What you will do: With the line containing "The height and width of the screenshot is (720, 1280)." as the starting point, output the remaining lines of the data exactly as they are, through the last.

Material for this exercise:
******

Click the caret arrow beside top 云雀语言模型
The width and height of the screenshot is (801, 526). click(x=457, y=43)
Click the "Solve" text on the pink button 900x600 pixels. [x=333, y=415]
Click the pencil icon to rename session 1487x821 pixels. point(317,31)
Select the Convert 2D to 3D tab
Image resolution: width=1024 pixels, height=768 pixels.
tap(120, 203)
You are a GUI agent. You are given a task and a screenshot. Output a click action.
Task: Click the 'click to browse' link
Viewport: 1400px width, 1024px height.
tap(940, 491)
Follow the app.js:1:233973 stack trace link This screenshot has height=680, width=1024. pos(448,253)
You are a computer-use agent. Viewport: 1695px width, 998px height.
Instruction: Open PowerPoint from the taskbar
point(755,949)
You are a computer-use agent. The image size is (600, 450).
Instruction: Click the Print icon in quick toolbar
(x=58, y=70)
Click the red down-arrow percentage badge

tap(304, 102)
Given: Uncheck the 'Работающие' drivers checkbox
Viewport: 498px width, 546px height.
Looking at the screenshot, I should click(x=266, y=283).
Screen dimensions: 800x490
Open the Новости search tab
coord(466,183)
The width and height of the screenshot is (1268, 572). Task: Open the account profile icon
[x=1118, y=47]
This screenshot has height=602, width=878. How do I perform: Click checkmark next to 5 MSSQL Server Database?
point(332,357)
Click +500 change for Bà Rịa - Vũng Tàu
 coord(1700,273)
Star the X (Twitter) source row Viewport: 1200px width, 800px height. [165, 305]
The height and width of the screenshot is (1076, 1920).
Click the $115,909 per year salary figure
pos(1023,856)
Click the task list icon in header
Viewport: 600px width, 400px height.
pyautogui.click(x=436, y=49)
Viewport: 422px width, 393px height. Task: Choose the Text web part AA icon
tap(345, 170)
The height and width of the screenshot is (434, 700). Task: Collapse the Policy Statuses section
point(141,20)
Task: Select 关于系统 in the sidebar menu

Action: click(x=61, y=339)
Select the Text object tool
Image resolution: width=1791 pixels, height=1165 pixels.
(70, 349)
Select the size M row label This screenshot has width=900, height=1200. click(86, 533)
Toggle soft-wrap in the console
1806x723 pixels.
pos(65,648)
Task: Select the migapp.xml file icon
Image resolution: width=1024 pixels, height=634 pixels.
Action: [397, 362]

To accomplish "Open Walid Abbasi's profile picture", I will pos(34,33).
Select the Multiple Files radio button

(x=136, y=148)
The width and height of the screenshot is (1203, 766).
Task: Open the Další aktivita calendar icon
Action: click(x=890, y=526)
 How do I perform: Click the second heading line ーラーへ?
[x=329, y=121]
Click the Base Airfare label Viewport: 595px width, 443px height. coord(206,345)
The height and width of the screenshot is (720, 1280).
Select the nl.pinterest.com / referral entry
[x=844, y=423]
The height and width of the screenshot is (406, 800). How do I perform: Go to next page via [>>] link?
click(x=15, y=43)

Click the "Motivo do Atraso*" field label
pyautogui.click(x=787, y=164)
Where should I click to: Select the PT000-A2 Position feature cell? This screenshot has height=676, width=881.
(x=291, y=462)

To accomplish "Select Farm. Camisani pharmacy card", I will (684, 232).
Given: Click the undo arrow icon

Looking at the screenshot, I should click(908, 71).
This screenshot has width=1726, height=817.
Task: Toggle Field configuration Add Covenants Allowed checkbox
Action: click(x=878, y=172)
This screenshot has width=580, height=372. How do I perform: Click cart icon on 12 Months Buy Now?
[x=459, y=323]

******

Answer area:
The height and width of the screenshot is (720, 1280).
Select the nl.pinterest.com / referral entry
[x=844, y=423]
The height and width of the screenshot is (406, 800). How do I perform: Go to next page via [>>] link?
click(x=15, y=43)

Click the "Motivo do Atraso*" field label
pyautogui.click(x=787, y=164)
Where should I click to: Select the PT000-A2 Position feature cell? This screenshot has height=676, width=881.
(x=291, y=462)

To accomplish "Select Farm. Camisani pharmacy card", I will (684, 232).
Given: Click the undo arrow icon

Looking at the screenshot, I should click(908, 71).
This screenshot has width=1726, height=817.
Task: Toggle Field configuration Add Covenants Allowed checkbox
Action: click(x=878, y=172)
This screenshot has width=580, height=372. How do I perform: Click cart icon on 12 Months Buy Now?
[x=459, y=323]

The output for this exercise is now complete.